Tugas Latihan -
1. Tuliskan ulang dengan persis seluruh bagian teks bacaan, mulai dari "Turut hadir dalam" terus ke bawah sampai "untuk keamanan masyarakat.".
2. Menurut teks bacaan, di mana dan pada hari apa Presiden Joko Widodo mengundang Menkominfo, Menko Polhukam, dan Kepala BSSN?

Teks Bacaan -
Jakarta, Ditjen Aptika – Pemerintah menyikapi kasus dugaan kebocoran data publik dengan membentuk Tim Reaksi Cepat (emergency response team) dan memperkuat aturan pelindungan data pribadi.
Menanggapi keresahan publik yang dipicu ulah akun anonim di ruang digital, Presiden Joko Widodo mengundang Menkominfo Johnny G. Plate, Menteri Koordinator bidang Politik, Hukum dan Keamanan Mahfud MD, dan Kepala Badan Siber dan Sandi Negara (BSSN) Hinsa Siburian di Istana Merdeka Jakarta, Senin (12/9/2022).
Turut hadir dalam rapat itu, Wakil Presiden KH Ma’ruf Amin dan sejumlah menteri Kabinet Indonesia Maju lainnya. Usai rapat, Menkominfo mengatakan akan ada pembentukan tim reaksi cepat untuk menindaklanjuti serangan-serangan siber yang terjadi dalam beberapa waktu terakhir ini.
Lebih lanjut, Menteri Johnny menyampaikan, tim tersebut terdiri dari BSSN, Kominfo, Polri hingga Badan Intelijen Negara (BIN). Mereka akan saling bekerja sama untuk mengatasi serangan peretas pembobolan data di ruang digital untuk keamanan masyarakat.
“Perlu ada emergency response team terkait untuk menjaga data dan tata kelola data yang baik di Indonesia, serta untuk menjaga kepercayaan publik,” kata Menkominfo.

Catatan -
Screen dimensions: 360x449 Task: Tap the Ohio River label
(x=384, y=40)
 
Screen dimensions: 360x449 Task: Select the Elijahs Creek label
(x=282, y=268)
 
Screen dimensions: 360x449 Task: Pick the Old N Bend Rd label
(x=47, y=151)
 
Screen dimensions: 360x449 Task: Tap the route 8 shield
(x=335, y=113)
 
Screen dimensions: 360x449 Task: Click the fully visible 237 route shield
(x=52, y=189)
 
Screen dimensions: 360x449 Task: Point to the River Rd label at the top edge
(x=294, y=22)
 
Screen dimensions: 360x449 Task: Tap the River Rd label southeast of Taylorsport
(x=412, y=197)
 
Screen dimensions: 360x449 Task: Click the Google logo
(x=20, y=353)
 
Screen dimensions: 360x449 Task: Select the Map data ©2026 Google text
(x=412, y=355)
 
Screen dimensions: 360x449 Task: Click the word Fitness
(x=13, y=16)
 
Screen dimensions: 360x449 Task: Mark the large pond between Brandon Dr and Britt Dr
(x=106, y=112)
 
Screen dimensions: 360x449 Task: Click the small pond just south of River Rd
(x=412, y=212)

* * *

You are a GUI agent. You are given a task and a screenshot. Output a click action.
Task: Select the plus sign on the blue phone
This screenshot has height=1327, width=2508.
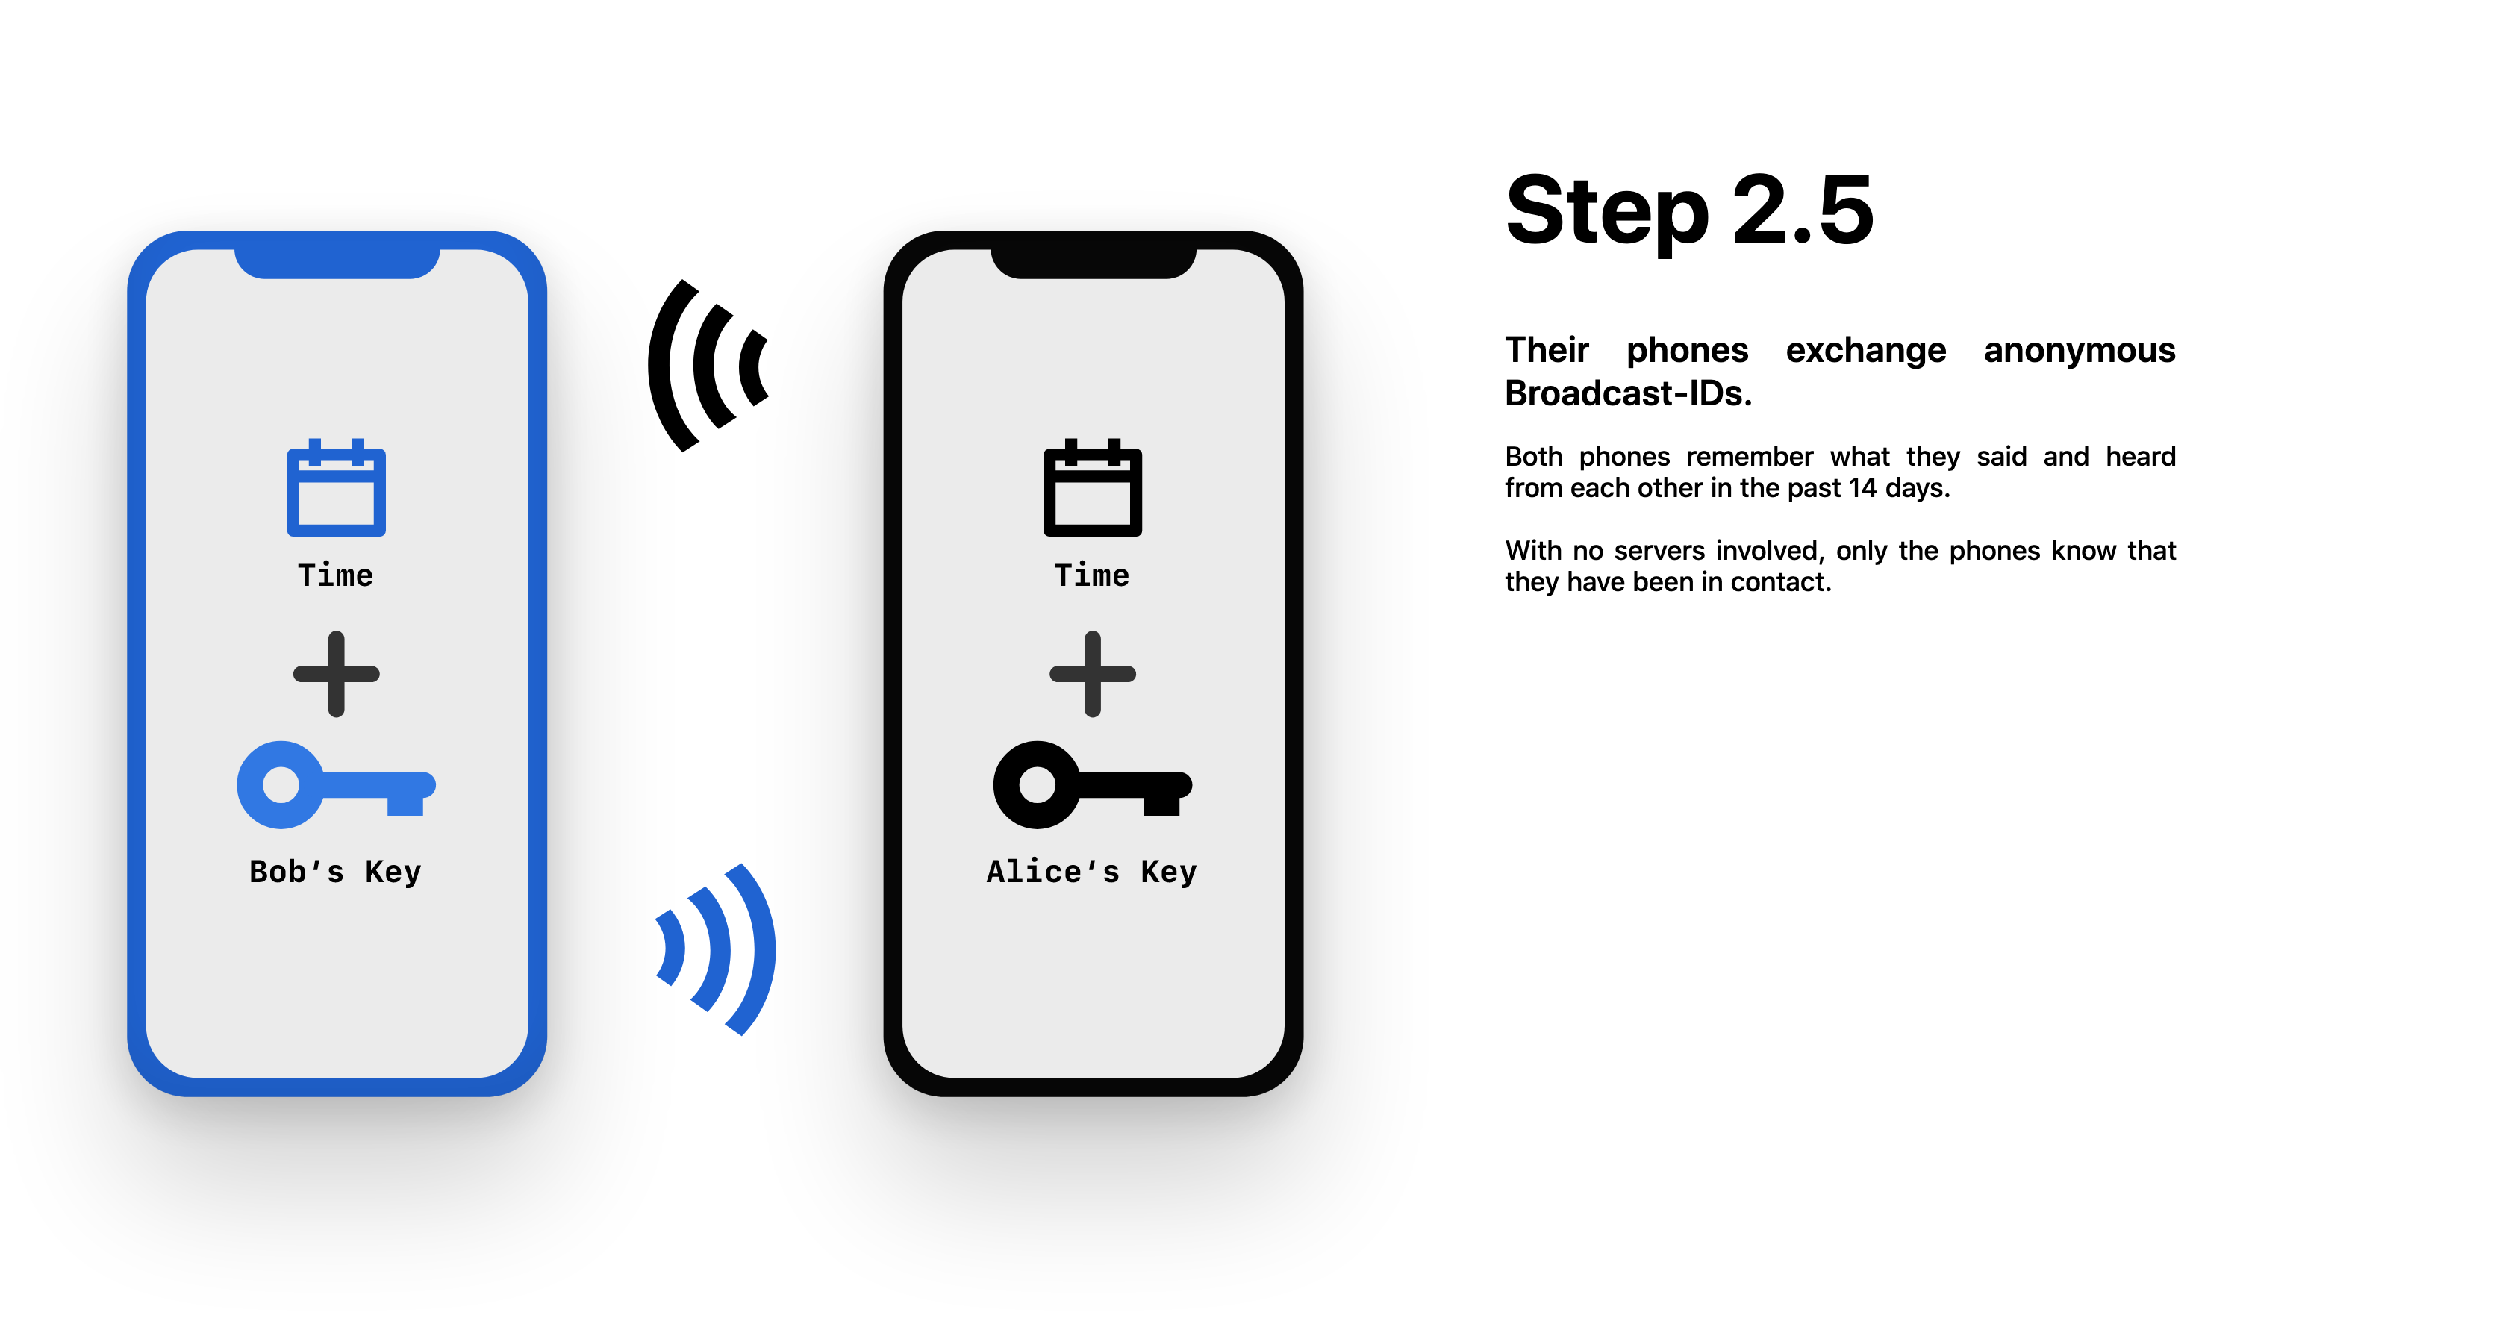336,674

--

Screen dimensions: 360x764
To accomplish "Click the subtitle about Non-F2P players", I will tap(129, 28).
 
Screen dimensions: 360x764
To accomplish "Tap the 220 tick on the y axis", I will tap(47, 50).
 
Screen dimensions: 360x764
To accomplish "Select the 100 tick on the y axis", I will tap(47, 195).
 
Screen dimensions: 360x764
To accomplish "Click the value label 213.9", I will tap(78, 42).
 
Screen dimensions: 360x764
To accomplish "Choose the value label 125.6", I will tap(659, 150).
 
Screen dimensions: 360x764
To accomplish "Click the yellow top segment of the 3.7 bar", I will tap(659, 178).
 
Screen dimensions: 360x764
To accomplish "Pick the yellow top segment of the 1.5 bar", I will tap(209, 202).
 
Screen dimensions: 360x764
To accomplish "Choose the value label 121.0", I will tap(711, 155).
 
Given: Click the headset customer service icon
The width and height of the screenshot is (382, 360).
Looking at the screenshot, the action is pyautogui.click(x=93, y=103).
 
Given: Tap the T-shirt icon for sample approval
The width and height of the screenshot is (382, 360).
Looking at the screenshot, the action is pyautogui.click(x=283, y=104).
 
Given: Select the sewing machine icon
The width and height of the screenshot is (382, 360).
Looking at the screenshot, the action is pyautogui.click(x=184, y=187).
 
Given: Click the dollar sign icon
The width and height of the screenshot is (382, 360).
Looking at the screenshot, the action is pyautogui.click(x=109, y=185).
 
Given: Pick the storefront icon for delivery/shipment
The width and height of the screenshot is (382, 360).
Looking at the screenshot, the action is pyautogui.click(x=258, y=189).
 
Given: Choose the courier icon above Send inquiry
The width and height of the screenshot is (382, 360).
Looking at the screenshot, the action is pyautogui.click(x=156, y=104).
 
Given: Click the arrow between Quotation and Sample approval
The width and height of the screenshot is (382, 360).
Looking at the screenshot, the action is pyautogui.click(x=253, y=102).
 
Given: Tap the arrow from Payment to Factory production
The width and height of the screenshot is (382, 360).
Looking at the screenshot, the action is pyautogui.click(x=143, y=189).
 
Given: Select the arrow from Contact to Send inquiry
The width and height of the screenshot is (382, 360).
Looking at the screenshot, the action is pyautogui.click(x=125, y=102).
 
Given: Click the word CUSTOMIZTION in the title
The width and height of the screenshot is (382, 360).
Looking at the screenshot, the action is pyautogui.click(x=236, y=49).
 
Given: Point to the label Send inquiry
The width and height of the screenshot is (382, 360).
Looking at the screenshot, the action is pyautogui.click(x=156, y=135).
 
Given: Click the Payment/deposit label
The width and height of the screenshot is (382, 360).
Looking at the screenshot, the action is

Kunci Jawaban -
1.
Turut hadir dalam rapat itu, Wakil Presiden KH Ma’ruf Amin dan sejumlah menteri Kabinet Indonesia Maju lainnya. Usai rapat, Menkominfo mengatakan akan ada pembentukan tim reaksi cepat untuk menindaklanjuti serangan-serangan siber yang terjadi dalam beberapa waktu terakhir ini.
Lebih lanjut, Menteri Johnny menyampaikan, tim tersebut terdiri dari BSSN, Kominfo, Polri hingga Badan Intelijen Negara (BIN). Mereka akan saling bekerja sama untuk mengatasi serangan peretas pembobolan data di ruang digital untuk keamanan masyarakat.

2. Di Istana Merdeka Jakarta, pada Senin (12/9/2022).